Purdue researcher Val J. Watts, Ph.D., Associate Dean for Research, College of Pharmacy, said in an email interview that these compounds can be produced inexpensively—a necessity for a serious large-scale alternative to opioids. They “have the potential to replace opioids for chronic inflammatory pain (arthritis, drug or disease-induced neuropathy),” he wrote. “However, they would not be useful in acute pain (severe injury, surgery, etc).”
- Becoming more pain-sensitive causes osteoarthritis knee pain to endure
This is according to a new study by researchers at Université de Montréal and its affiliated Maisonneuve Rosemont Hospital Research Centre (CRHMR), in collaboration with researchers at Boston University.
The study, "Pain susceptibility phenotypes in those free of knee pain with or at risk of knee osteoarthritis: the multicenter osteoarthritis study," by Lisa C. Carlesso, Ph.D., et al, was published October 11, 2018 in Arthritis & Rheumatology.
- Marijuana extract pain relief without the euphoria
Well, patients who find relief might feel euphoric about that, but there’s a way to relieve pain with cannabinoid without the marijuana high, say researchers from the Research Institute of the McGill University Health Centre (MUHC) and McGill University, Montreal, Quebec.
The study, “Cannabidiol modulates serotonergic transmission and reverses both allodynia and anxiety-like behavior in a model of neuropathic pain, “PAIN, August 27, 2018, says it pinpointed effective dosages of marijuana plant extract cannabidiol (CBD). But is it legal?
“CBD is readily obtainable in most parts of the United States, though its exact legal status is in flux. All 50 states have laws legalizing CBD with varying degrees of restriction, and while the federal government still considers CBD in the same class as marijuana, it doesn’t habitually enforce against it. In December 2015, the FDA eased the regulatory requirements to allow researchers to conduct CBD trials. Currently, many people obtain CBD online without a medical cannabis license. The government’s position on CBD is confusing,” says Harvard’s Peter Grispoon, M.D., in this blog.
- Radio waves to treat osteoarthritis-related knee pain
“[A]dditional long-term prospective clinical trials are necessary to further characterize how C-RFA can best be used to treat chronic knee pain,” says an article by researchers in the Department of Orthopaedic Surgery, University of Missouri, Columbia, Missouri. An abstractof their article “Cooled Radio Frequency Ablation for the Treatment of Osteoarthritis-Related Knee Pain: Evidence, Indications, and Outcomes,” links to the full article (paywalled), published in The Journal of Knee Surgery. They reviewed “two prospective trials, one retrospective cohort study, and five case reports or case series” on the use of C-RFA.
- Intensive patient education for low back pain: The clinical trial result was...

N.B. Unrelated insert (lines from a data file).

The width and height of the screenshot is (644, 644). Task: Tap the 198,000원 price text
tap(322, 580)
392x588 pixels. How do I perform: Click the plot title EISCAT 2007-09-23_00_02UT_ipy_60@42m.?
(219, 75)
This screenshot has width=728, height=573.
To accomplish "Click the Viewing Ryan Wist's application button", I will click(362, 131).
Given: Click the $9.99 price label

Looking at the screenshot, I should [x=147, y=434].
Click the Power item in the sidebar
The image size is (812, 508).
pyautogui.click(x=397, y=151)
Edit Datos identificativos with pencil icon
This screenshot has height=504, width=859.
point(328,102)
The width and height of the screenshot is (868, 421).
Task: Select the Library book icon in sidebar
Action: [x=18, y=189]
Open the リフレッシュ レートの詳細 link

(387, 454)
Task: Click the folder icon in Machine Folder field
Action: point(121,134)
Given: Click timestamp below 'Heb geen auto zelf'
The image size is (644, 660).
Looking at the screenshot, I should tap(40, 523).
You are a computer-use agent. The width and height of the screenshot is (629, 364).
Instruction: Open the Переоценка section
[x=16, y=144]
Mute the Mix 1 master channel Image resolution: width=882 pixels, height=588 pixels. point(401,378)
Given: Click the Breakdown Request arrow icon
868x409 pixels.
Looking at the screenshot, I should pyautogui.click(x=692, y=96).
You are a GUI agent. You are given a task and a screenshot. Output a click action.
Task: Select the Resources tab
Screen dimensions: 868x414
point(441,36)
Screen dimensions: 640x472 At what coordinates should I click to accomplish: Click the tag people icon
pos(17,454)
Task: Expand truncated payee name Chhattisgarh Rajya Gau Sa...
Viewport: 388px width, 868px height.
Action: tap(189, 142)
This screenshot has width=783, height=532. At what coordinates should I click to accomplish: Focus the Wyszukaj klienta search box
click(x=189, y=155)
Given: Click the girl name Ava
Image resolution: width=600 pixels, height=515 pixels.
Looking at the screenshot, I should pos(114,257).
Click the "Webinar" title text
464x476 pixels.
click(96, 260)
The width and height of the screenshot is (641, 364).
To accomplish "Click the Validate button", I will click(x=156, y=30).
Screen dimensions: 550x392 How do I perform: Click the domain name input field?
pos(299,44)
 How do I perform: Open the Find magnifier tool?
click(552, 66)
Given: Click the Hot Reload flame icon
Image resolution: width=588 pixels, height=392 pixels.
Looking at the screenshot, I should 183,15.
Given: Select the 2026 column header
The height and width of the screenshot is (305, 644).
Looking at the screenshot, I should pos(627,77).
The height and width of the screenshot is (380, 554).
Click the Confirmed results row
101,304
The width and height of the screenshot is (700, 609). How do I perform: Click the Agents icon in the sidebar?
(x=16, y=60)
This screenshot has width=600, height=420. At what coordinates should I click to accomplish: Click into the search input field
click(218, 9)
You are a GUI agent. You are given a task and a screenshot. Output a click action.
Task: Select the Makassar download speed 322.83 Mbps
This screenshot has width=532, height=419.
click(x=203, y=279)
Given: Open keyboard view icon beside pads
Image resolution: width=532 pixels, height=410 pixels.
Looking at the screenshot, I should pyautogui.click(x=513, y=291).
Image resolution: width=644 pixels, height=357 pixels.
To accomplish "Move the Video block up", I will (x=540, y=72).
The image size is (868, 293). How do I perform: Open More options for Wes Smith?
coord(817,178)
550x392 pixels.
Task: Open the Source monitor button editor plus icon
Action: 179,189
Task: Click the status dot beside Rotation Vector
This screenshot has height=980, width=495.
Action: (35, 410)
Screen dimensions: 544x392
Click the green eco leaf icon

It didn’t do squat for 101 patients. No difference in the outcome for 101 others who received what was called “placebo education.”
So says a November 5, 2018 article in JAMA Neurology, “Effect of Intensive Patient Education vs Placebo Patient Education on Outcomes in Patients With Acute Low Back Pain - A Randomized Clinical Trial.”
“[I]ntensive patient education to first-line care of patients was no better at improving pain outcomes than a placebo intervention. Meaning: Intensive patient education should not be offered to patients with acute low back pain who are receiving first-line care,” the authors wrote.